2.8. 2023 Knebelbucht - Grenå 40,9sm

Die Nacht bleibt absolut ruhig und windstill, es ist ein Traum, hier zu ankern. Da kann man ganz ruhig und tief schlafen. Unter Motor tuckern wir am nächsten Morgen aus der Bucht. Wenig später können wir die Segel setzen, Ziel Dänemarks “Nasenspitze” Grenå. Das Segeln ist heute einfach nur gut und Wind und Wetter sind auf unserer Seite. Es ist sonnig, der Wind kommt mit 10-15 kn aus Süd und bewegt uns gemütlich in den Norden. Unterwegs sehe ich auf dem AIS auf einmal zwei bekannte Boote, eins aus Marina Minde und die Hedonia aus Travemünde, unsere Liegeplatznachbarn aus dem Winter. Wir segeln alle parallel zur Küste, mal sehen, wer als erster im Hafen ist. Hedonia ist auch eine Ovni, eine 450, der Nachfolger von unser 445. Wir versuchen, sie anzufunken, aber keiner reagiert. Später erfahren wir, dass auch sie versucht haben, uns anzufunken, wir haben aber auch nichts gehört. Seltsam, irgendwas stimmt da wohl nicht. Das sollten wir überprüfen, da wir normalerweise Funkrufe in der Nähe alle mitbekommen.

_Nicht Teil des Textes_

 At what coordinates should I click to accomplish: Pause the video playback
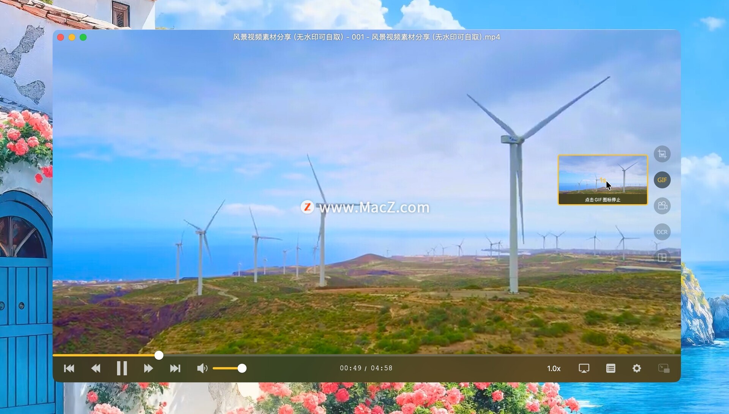[122, 369]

Erst kurz vor dem Hafen in Grenå holen wir die Segel ein und fahren in den Hafen. Das Boot aus Marina Minde ist schon da, Hedonia nicht. Aber nein, wir sind ja auch nicht im Regattamodus 😉. Uns gelingt diesmal ein gutes, sicheres Manöver in die Box mit vielen Leinen: Springs und Heckleinen. Es dauert ein wenig, aber es ist absolut sicher, gerade bei Seitenwind. Am Steg stehen freundliche Jugendliche, die geduldig warten, bis ich ihnen die Vorleinen überwerfe. So macht das Spaß!

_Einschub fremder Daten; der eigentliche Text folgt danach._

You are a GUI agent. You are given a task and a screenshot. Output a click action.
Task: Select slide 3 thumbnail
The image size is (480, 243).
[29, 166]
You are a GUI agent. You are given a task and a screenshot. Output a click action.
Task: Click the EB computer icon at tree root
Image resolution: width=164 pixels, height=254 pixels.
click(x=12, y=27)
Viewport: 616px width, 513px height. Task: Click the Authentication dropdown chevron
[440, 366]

Kurz nach uns fährt die Hedonia ein und wir gehen irgendwann hinüber. Ein gemeinsames Anlegerbier bzw. Anlegercocktail macht den guten Segeltag perfekt, dazu noch ein wenig Plauderei mit Andrea und Carsten, die sich auf den Weg nach Schweden machen wollen. Solche Zufallstreffen machen wirklich Spaß.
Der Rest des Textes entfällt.